WHAT THE EXERCISE ASKS:
From the data that follows, copy every line with the string "vena".

Saved data entries:
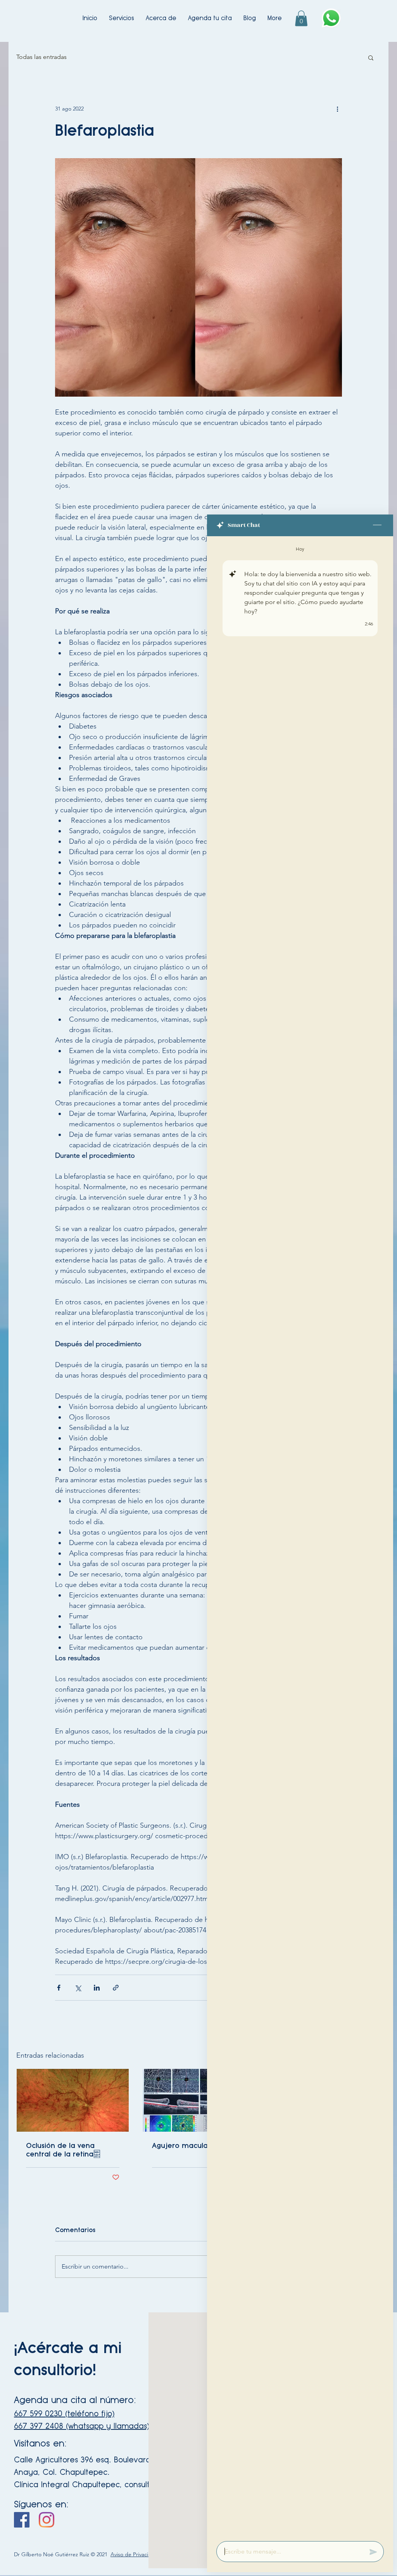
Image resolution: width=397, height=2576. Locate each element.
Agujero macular (181, 2145)
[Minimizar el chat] (377, 525)
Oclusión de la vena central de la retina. (63, 2149)
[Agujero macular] (199, 2100)
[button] (301, 18)
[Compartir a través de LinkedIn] (96, 1987)
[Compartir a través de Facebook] (58, 1987)
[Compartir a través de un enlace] (115, 1987)
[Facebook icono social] (21, 2520)
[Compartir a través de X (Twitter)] (77, 1987)
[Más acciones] (337, 109)
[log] (300, 1536)
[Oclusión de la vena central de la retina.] (73, 2100)
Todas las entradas (41, 56)
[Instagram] (46, 2520)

RESPONSE FOR THIS EXERCISE:
Oclusión de la vena central de la retina. (63, 2149)
[Oclusión de la vena central de la retina.] (73, 2100)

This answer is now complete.